An application of RASER technique in the treatment of chronic total occlusion accompanied with stent fracture in right coronary artery: a case report

Background

The interventional treatment of chronic total occlusion (CTO) with stent fracture as well as severe calcification was extremely difficult and no effective technique has been reported.

Case presentation

A 50-year-old woman was hospitalized for angina, angiography revealed triple vessel disease, CTO accompanied with stent fracture in right coronary artery (RCA). Treatment using conventional coronary intervention was expected to be difficult. Therefore, we performed RASER technique, which was a combination of excimer laser coronary atherectomy (ELCA) with rotational atherectomy (RA), followed by the deployment of drug-eluting stents. Intravascular ultrasound (IVUS) revealed well attachment of the stents, the patient was discharged 3 days after the procedure and no recurrent chest discomfort was reported in a follow-up time of 10 months.

Conclusion

This case report provided a first report of RASER technique in the treatment of CTO with stent fracture and severe calcification.

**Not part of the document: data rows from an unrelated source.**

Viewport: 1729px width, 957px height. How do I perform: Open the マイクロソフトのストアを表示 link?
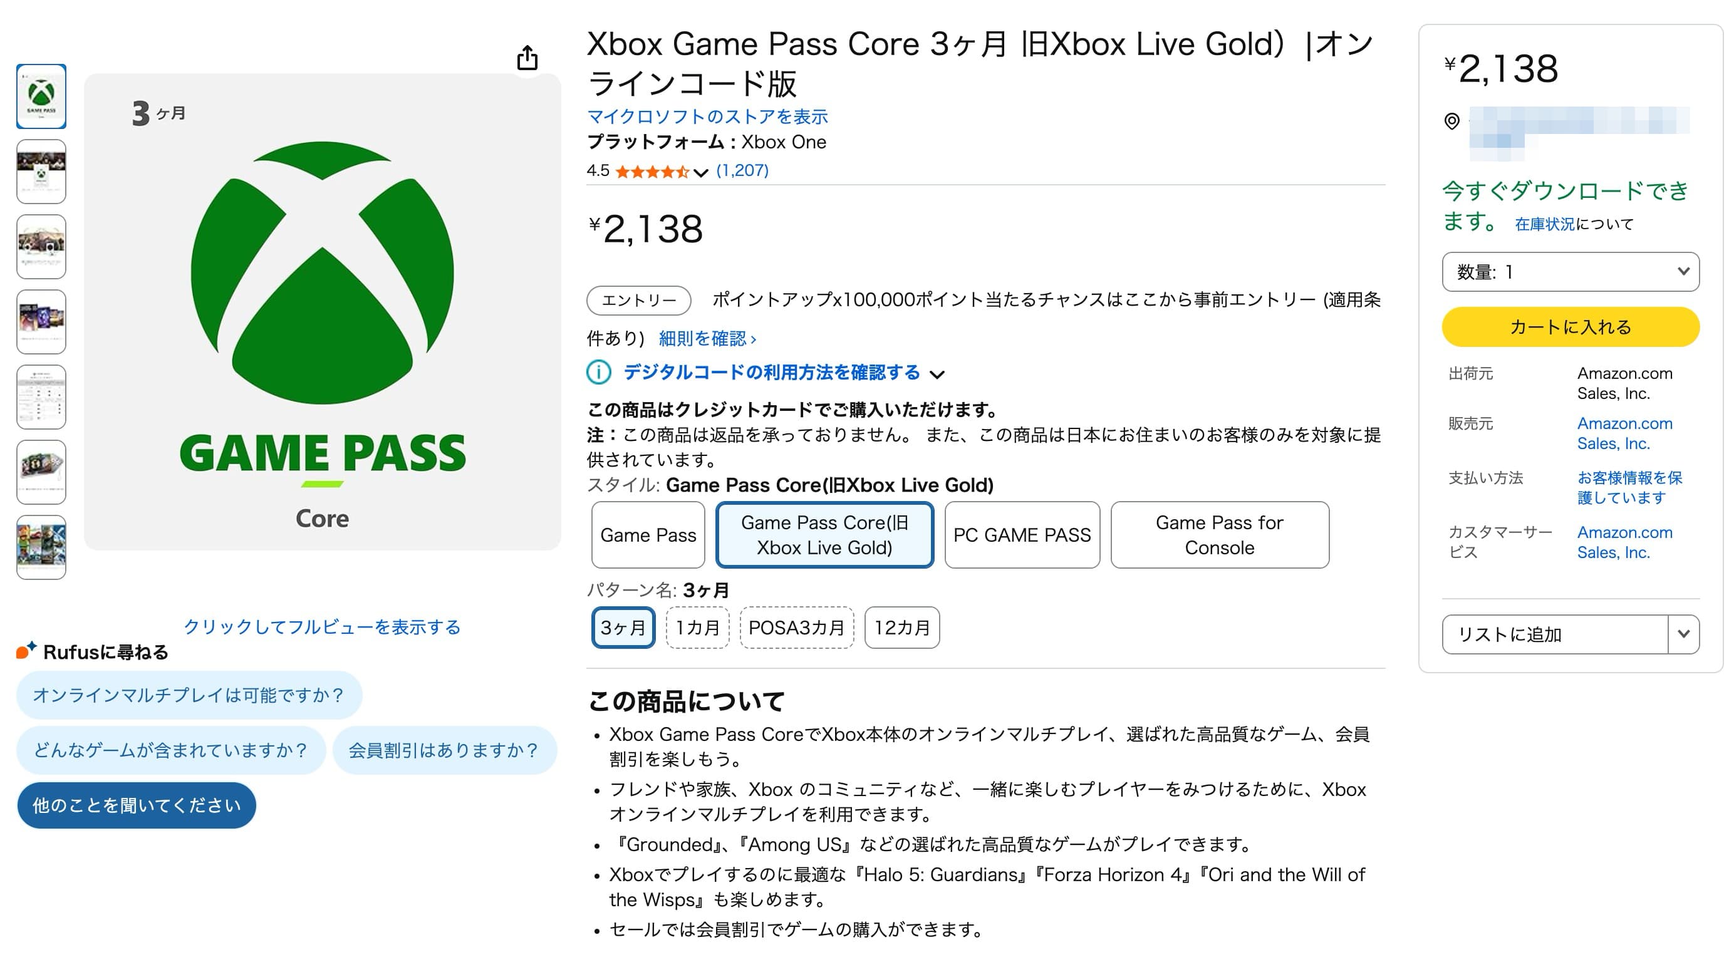[707, 117]
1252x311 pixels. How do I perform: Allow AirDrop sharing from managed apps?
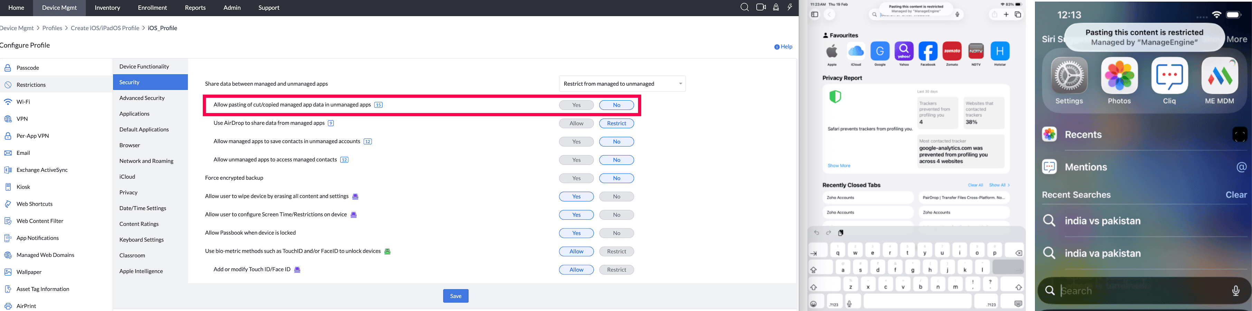[x=576, y=123]
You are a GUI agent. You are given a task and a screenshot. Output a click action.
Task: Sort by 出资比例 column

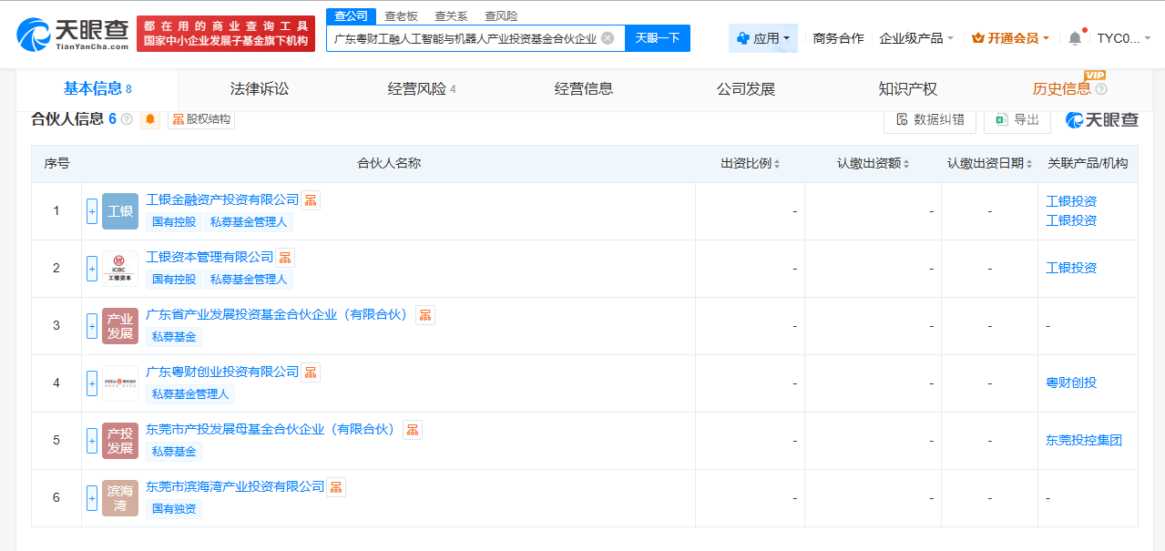point(750,164)
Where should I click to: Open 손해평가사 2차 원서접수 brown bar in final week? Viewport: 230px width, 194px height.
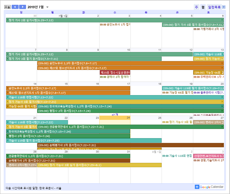(x=68, y=161)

Although drug-eluting stent based intervention has become the most widely used treatment for coronary heart disease, a high incidence of in-stent restenosis after coronary stent implantation remains an important challenge [1]. Previous studies demonstrated that rotational atherectomy (RA) is safe and effective to treat stent restenosis [2, 3]. Meanwhile, excimer laser coronary atherectomy (ELCA) has a long history of adjunctive therapy that can be applied to treat in-stent restenosis (ISR) [4]. However, in particular case of complicated CTO after ISR, microcatheter and Rota Wire could not pass the lesion, makes the operation difficult. The RASER technique combines ELCA with RA, since ELCA could provide an upstream channel to permit microcatheter and Rota Wire passage, while RA could fully debulk the lesion [5]. Unfortunately, there is no report regarding combination of ELCA and RA in CTO accompanied with stent fracture. In the current report, we described a novel application of RASER technique to successfully treat in-stent occlusion accompanied with stent fracture in RCA.

A 50-year-old woman was hospitalized on October, 2017 for ongoing limiting angina pectoris. The patient had a history of precordial chest pain for 4 years, and aggravation for 1 week. Four years ago, she was diagnosed unstable angina pectoris and old anterior myocardial infarction at local hospital. Angiography revealed triple vessel disease involving proximal LAD, middle LCX and middle RCA (Fig. 1), The patient underwent percutaneous coronary intervention (PCI) with 3 drug eluting stents (DESs) (2.5 mm × 33 mm, 2.5 mm × 18 mm and 2.5 mm × 23 mm) in RCA, and 1 DES (3 mm × 38 mm) in the LAD (Fig. 1). The patient’s symptoms relived after PCI, while secondary prevention medications were taken regularly (clopidogrel was stopped after one and a half years, aspirin continued). Past medical history includes type 2 diabetes for 21 years, hyperlipidemia for 4 years, left renal artery stenosis and underwent stenting for 1 year, diabetic foot necrosis and underwent left foot amputation for 5 months. She has no family history of coronary heart disease.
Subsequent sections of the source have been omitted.